Established by Congress and President Theodore Roosevelt in 1906, the park occupies 52,485 acres (212 km2) near the Four Corners region of the American Southwest. With more than 5,000 sites, including 600 cliff dwellings,[2] it is the largest archaeological preserve in the United States.[3] Mesa Verde (Spanish for "green table", or more specifically "green table mountain") is best known for structures such as Cliff Palace, one of the largest cliff dwellings in North America.
Starting c. 7500 BC Mesa Verde was seasonally inhabited by a group of nomadic Paleo-Indians known as the Foothills Mountain Complex. The variety of projectile points found in the region indicates they were influenced by surrounding areas, including the Great Basin, the San Juan Basin, and the Rio Grande Valley. Later, Archaic people established semi-permanent rock shelters in and around the mesa. By 1000 BC, the Basketmaker culture emerged from the local Archaic population, and by 750 AD the Ancestral Puebloans had developed from the Basketmaker culture.

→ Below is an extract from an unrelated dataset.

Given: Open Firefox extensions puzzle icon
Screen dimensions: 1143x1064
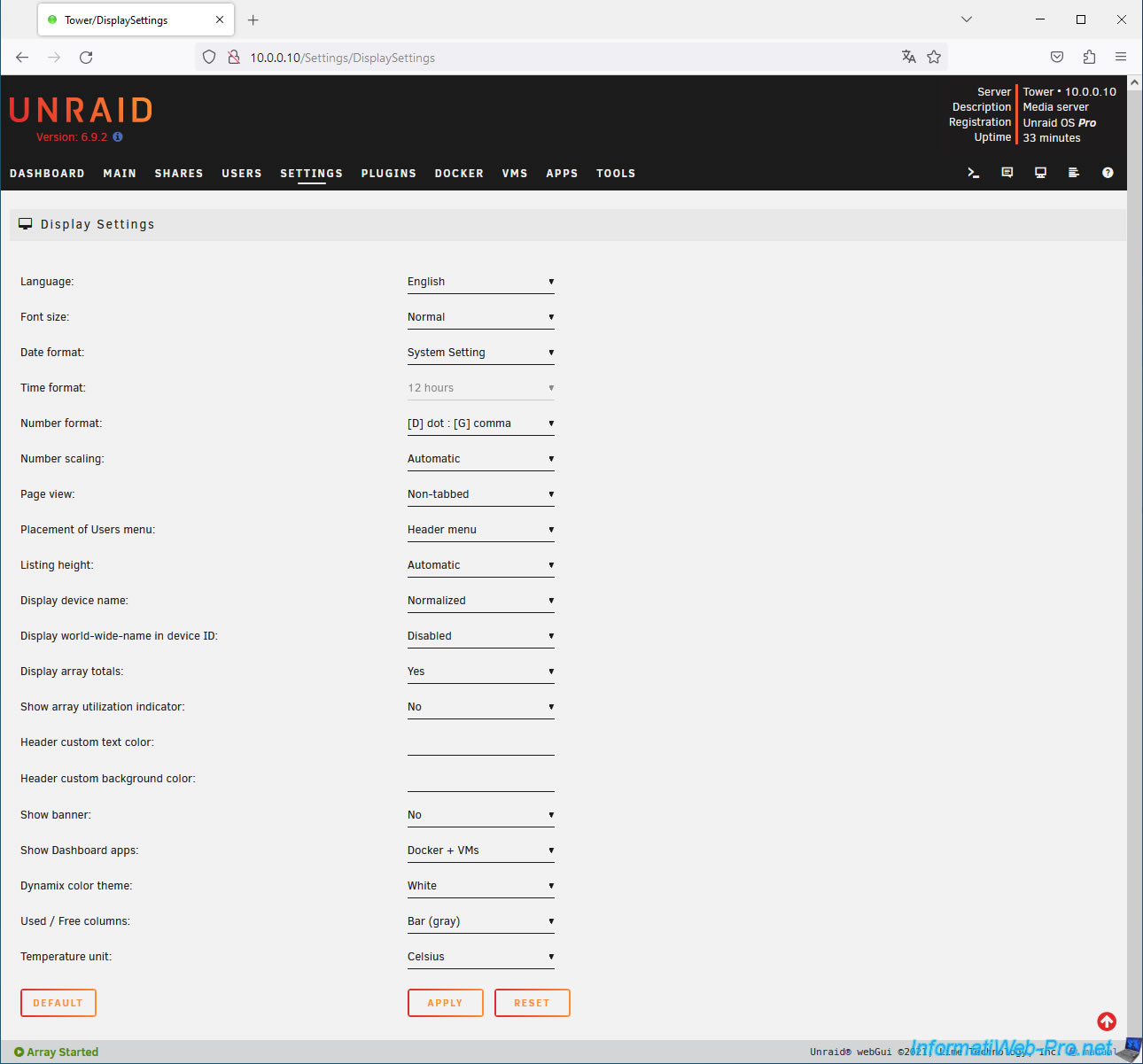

The Pueblo people survived using a combination of hunting, gathering, and subsistence farming of crops such as corn, beans, and squash (the "Three Sisters"). They built the mesa's first pueblos sometime after 650, and by the end of the 12th century, they began to construct the massive cliff dwellings for which the park is best known. By 1285, following a period of social and environmental instability driven by a series of severe and prolonged droughts, they migrated south to locations in Arizona and New Mexico, including the Rio Chama, the Albuquerque Basin, the Pajarito Plateau, and the foot of the Sangre de Cristo Mountains.